This chapter is the outgrowth of joint research with Donald J. Watts on the Roman layers under the Duomo of Florence . We presented this ongoing work at the Nexus’98 conference in Mantua, Italy, “Roman Code”, and the 1998 Bridges Conference, Winfield, Kansas, “Traces of the Geometrical Ordering of Roman Florence”. I wish to acknowledge the important contributions of Donald J. Watts to the hypothesis presented in this chapter, as well as his work on the illustrations. What follows is based on maps at 1:5,000 and 1:25,000 published in 1996 by the Istituto Geografico Militare, Florence, based on satellite imagery. Given the scale involved, it was impossible to personally take measurements.
- 2.

WRITTEN TASKS:
**1)** Reproduce the section of the Roman Florence passage that opens with the words containing "This chapter is" and closes with "personally take measurements.".
**2)** Resume the Roman Florence passage from its final sentence onward, in the same voice.
The rows that follow have no connection to the Roman Florence passage.

INFORMATION SUPPLIED:

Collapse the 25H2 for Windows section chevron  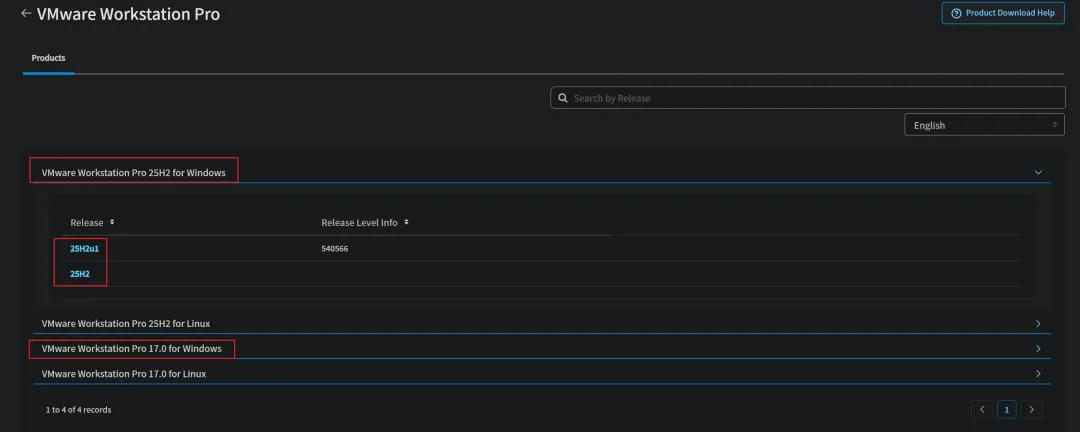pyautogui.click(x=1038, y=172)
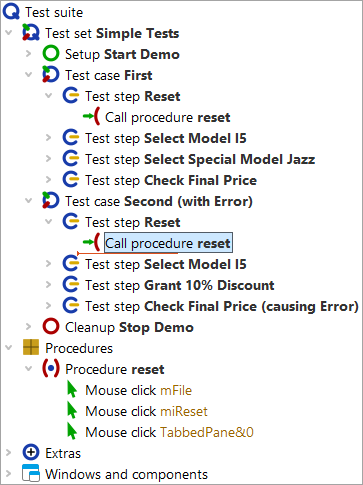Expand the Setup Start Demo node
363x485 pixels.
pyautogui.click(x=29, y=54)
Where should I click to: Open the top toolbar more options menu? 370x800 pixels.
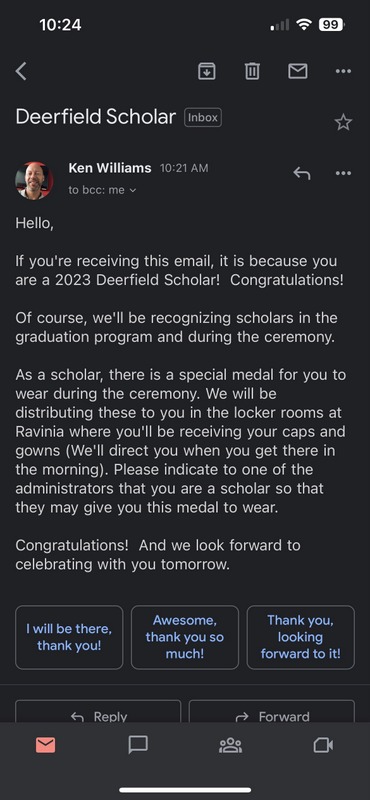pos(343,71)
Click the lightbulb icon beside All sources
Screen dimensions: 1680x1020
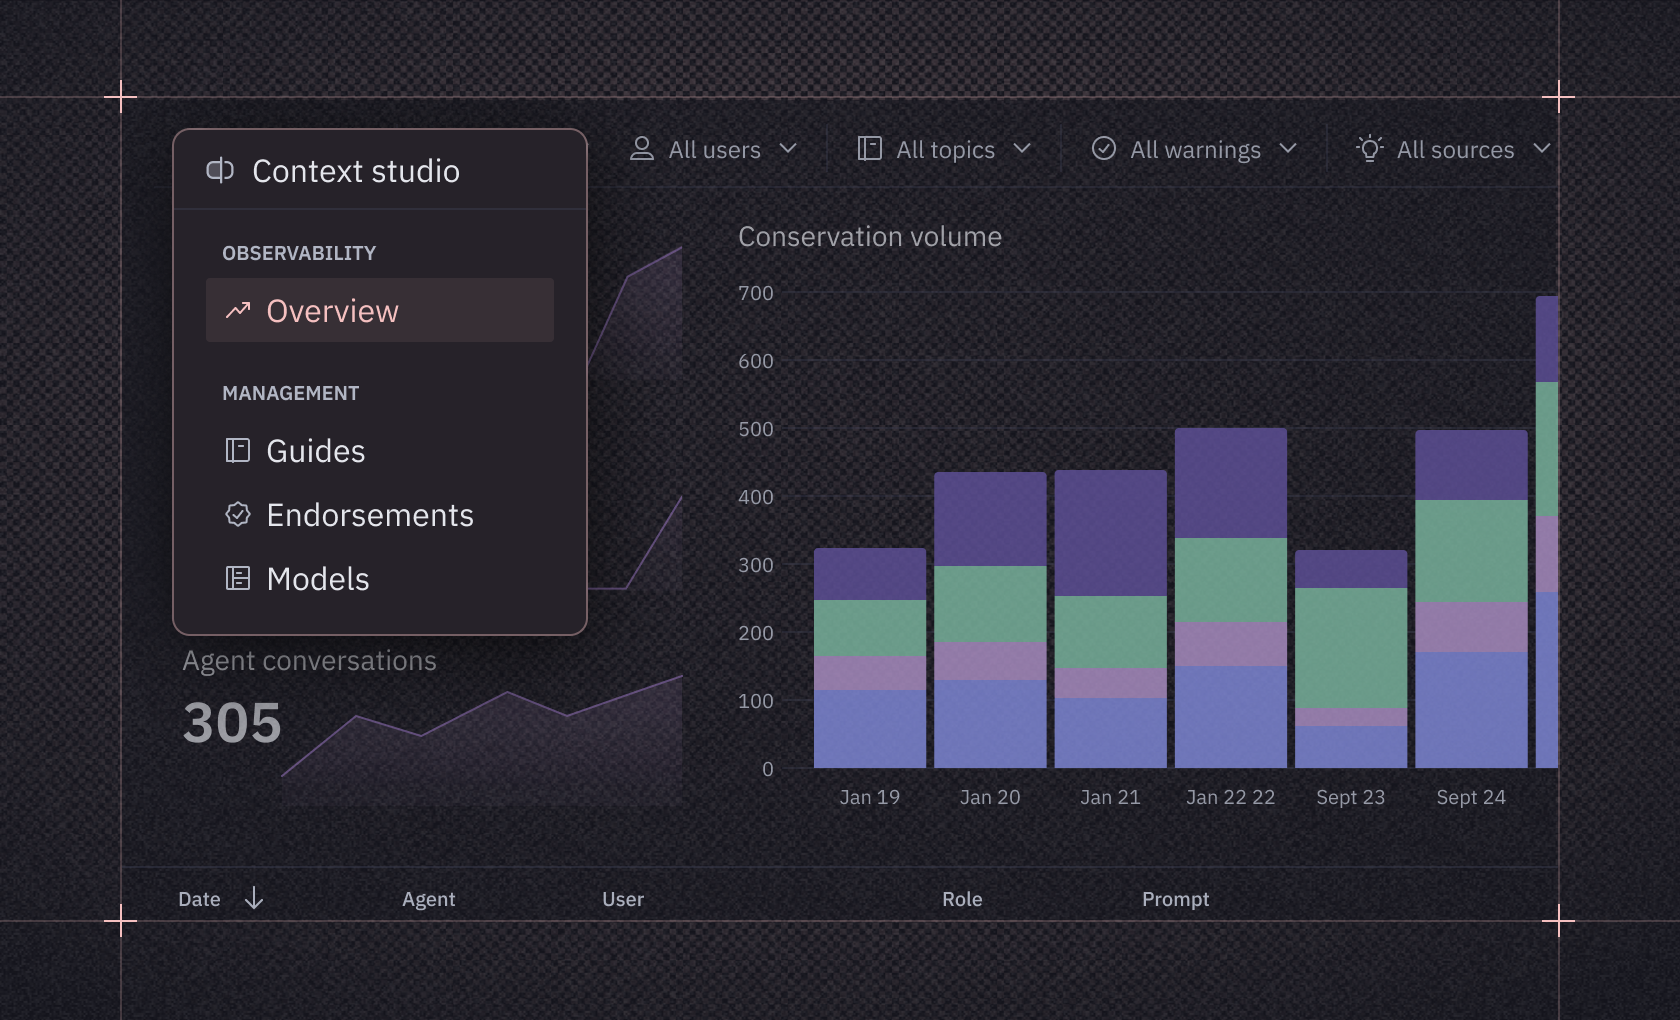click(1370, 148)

--

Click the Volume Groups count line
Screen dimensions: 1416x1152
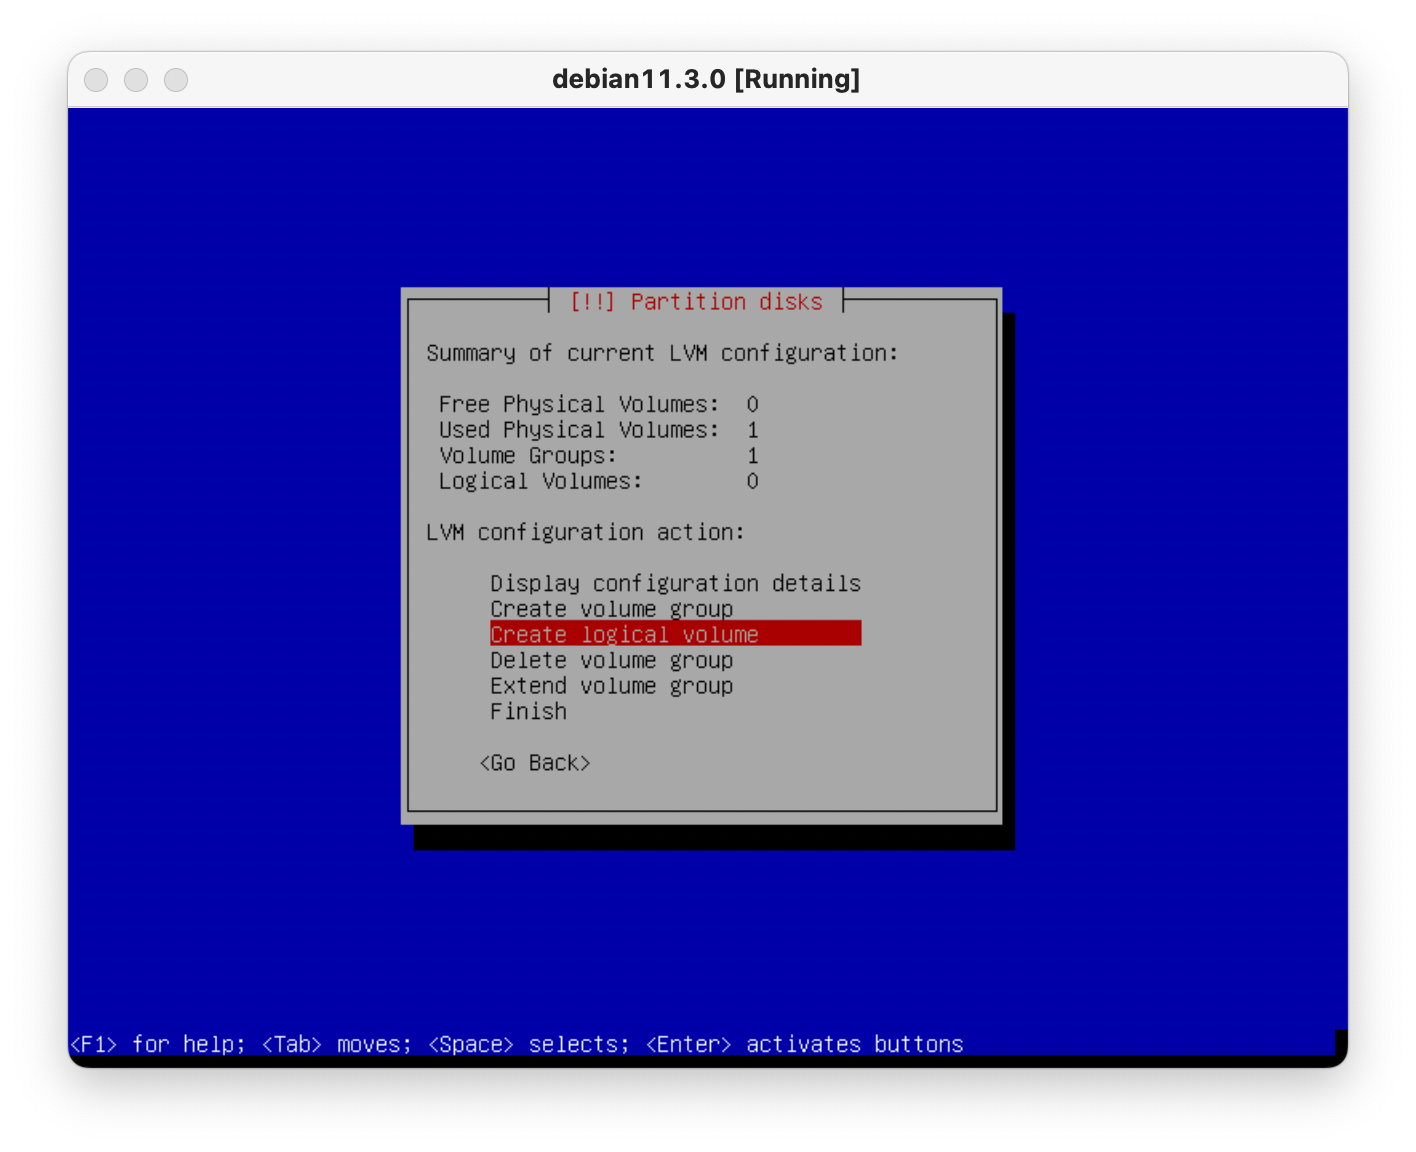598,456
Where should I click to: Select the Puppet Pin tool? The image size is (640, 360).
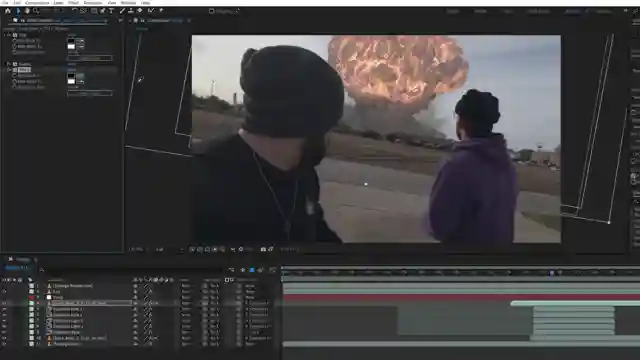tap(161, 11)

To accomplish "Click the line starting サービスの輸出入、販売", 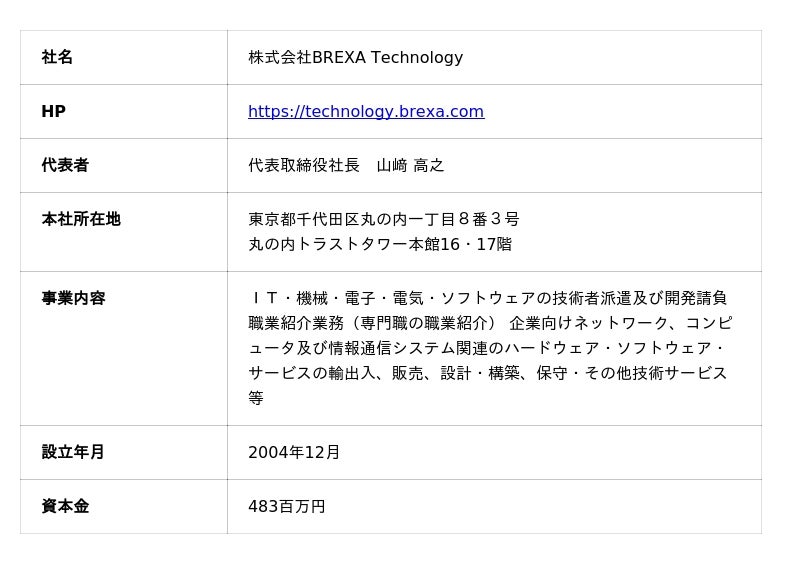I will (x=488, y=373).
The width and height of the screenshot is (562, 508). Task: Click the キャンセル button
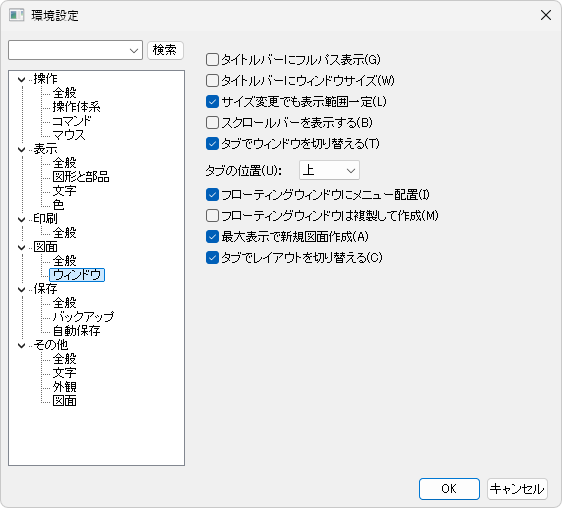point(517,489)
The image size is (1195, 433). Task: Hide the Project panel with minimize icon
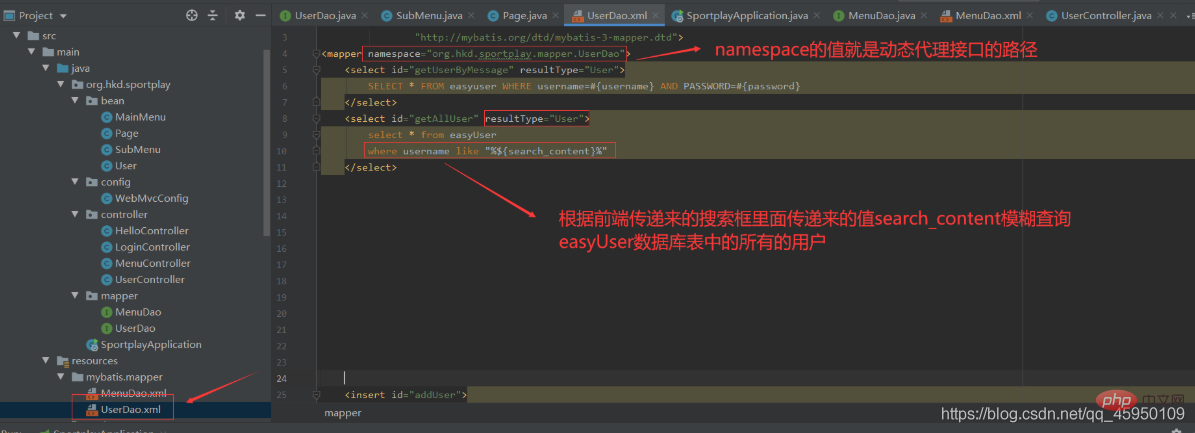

WRITTEN ANSWERS:
**1)**
This chapter is the outgrowth of joint research with Donald J. Watts on the Roman layers under the Duomo of Florence . We presented this ongoing work at the Nexus’98 conference in Mantua, Italy, “Roman Code”, and the 1998 Bridges Conference, Winfield, Kansas, “Traces of the Geometrical Ordering of Roman Florence”. I wish to acknowledge the important contributions of Donald J. Watts to the hypothesis presented in this chapter, as well as his work on the illustrations. What follows is based on maps at 1:5,000 and 1:25,000 published in 1996 by the Istituto Geografico Militare, Florence, based on satellite imagery. Given the scale involved, it was impossible to personally take measurements.

**2)**
Little remains of Roman Florence, but recently there has been a revived interest in understanding the city’s origins. A good recent source is Alle Origini di Firenze, dalla Preistoria alla Citta Romana (Capecchi 1996), the catalogue for an exhibition at the Museo Firenze Come’era. Although the two main streets and the location of city gates followed typical Roman typology, the city wall of Florentia appears to have deviated from the ideal rectangle in the southeast corner, to respond to topography of the site near the river, as revealed by excavations below the Piazza della Signoria . In the late nineteenth century the urban renewal of a large area around the present Piazza della Repubblica brought to light many Roman remains, but did not allow time for systematic excavation. They were recorded by the architect Corinto Corinti , whose drawings and notebooks are catalogued in (Orefice 1986). Today one can visit the south gate of the Roman city, see the outline of the city wall on the east marked in the street at one point, and visit the crypt of Santa Reparata below the Duomo, where a sequence of churches were built over Roman housing. A Roman house excavated in the late 19th century can also be glimpsed below the Baptistery of San Giovanni .
- 3.
Dilke (1971) is a comprehensive work on what is known of Roman surveying techniques and practices.
- 4.
The Roman foot (as used in Florence) was 0.295 m = 1 Roman foot.
- 5.
For the centuriation around Florence see Instituto Geografico Militare (2003, PL 27–28).
- 6.
The usual explanation for the differing orientations has been that the centuriation, for pragmatic reasons, parallels the long, narrow valley and is thus a result of topography, while the city follows established preferences to orient to the cardinal points, for cosmological reasons.
- 7.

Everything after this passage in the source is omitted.